Treading a path to Asian property
SEB Asset Management’s Thomas Körfgen sees strong income and good prospects from listed Asian property funds.
SEB Asset Management has launched a vehicle investing in Asia-Pacific real estate investment trusts (Reits), to give investors liquid access to an inherently illiquid asset, and income, in some of the world’s fastest-growing economies.
Exposure to growth will be a welcome change to growth-starved European investors. The vehicle’s 6.8% gross dividend yield aids an income-poor market; and daily redemptions are a contrast to problems among some unlisted property products.SEB invests more than €2bn in Asia-Pacific property, including direct investments.
The four-member team on SEB Asia Pacific Reit sits in Singapore and Frankfurt, and is led by Thomas Körfgen, head of real estate equities. The fund’s manager is Julian Mittag. Their €91.5bn Asian Reit universe is growing. Reits made 27% of all Asia-Pacific property purchases, by value, early last year.
Körfgen (pictured) believes gross distribution returns of about 7% are currently possible at the portfolio level. Reit investors benefit from income as Reits must distribute most of their net income as dividends.
“This provides a new attractive alternative to supplement traditionally bond-heavy portfolios, in particular for investors such as institutions, foundations, or family offices with a strong preference for high ordinary income,” Körfgen says.
Yield from SEB’s product is above the Bloomberg Asian REIT excluding Australia index, and above major countries’ ten-year debt. Asian Reits traded at an average discount to NAV of 12.6% in March, compared to the 5% discount globally. Both compared well with the global 2% premium since 2006.
Andreas Bickel, head of asset allocation and advisory with Rothschild Wealth Management in Switzerland, says: “Our framework is showing a moderately positive valuation picture for real estate globally. Wwe recently raised our allocations to real estate in the cyclical asset allocations that form the framework for our clients’ portfolios.
“For a euro mid-risk mandate, we have moved up from a 3% to a 5% position. We believe this is a more sensible and meaningful allocation to the asset class, and one we will continue to adjust as the outlook evolves.”

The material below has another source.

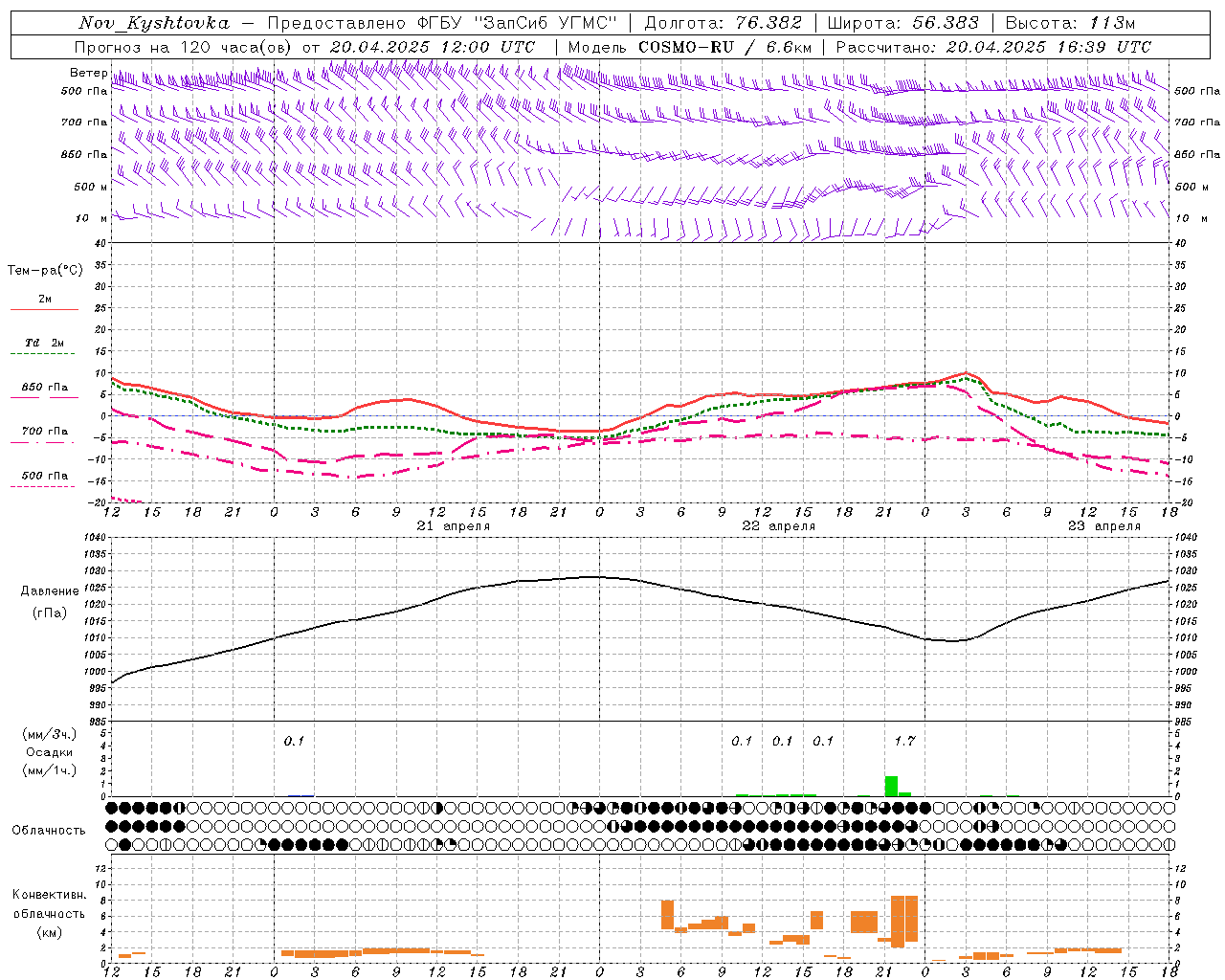Click the Td 2м dew point legend entry
The image size is (1225, 980).
[44, 343]
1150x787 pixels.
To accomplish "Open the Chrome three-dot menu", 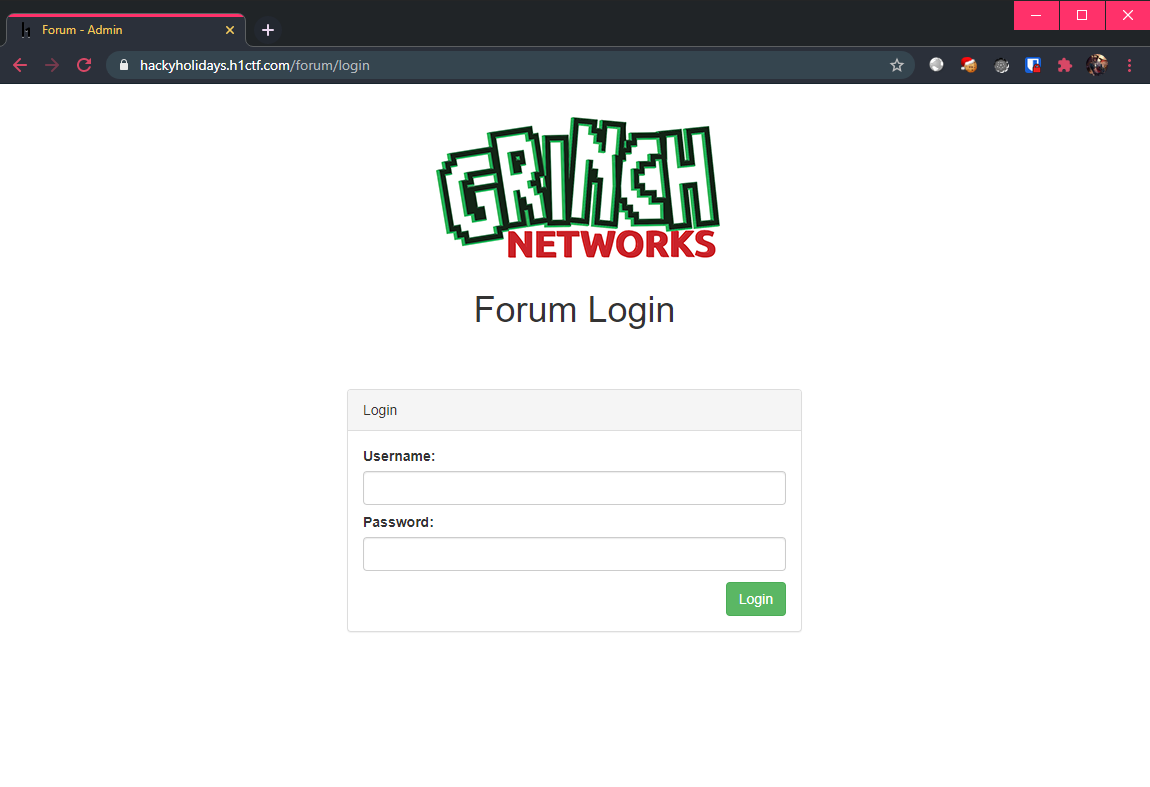I will click(x=1129, y=65).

SEB AM’s Ucits-compliant product has quantitative and qualitative screens to select Reits for investment, based on risk/return profile, as well as experienced management and acceptable corporate governance. Its Reits screening includes interest rate coverage (of at least 2.5 times), loan to value (of under 50%), dividend yields (exceeding 5%), price to book (under 1.2 times at portfolio level), and an overall proprietary ‘risk measure’.
Other factors considered include five-year dividend and rent growth, occupancy rates, weighted average lease expiry and short-term refinancing needs.
“Interest coverage on average [in SEB Asia Pacific Reit] it is five to six times, which means interest rates could increase by factor of more than five before companies [in them] could have problems, or they could increase their debt by a factor of five,” Bickel says.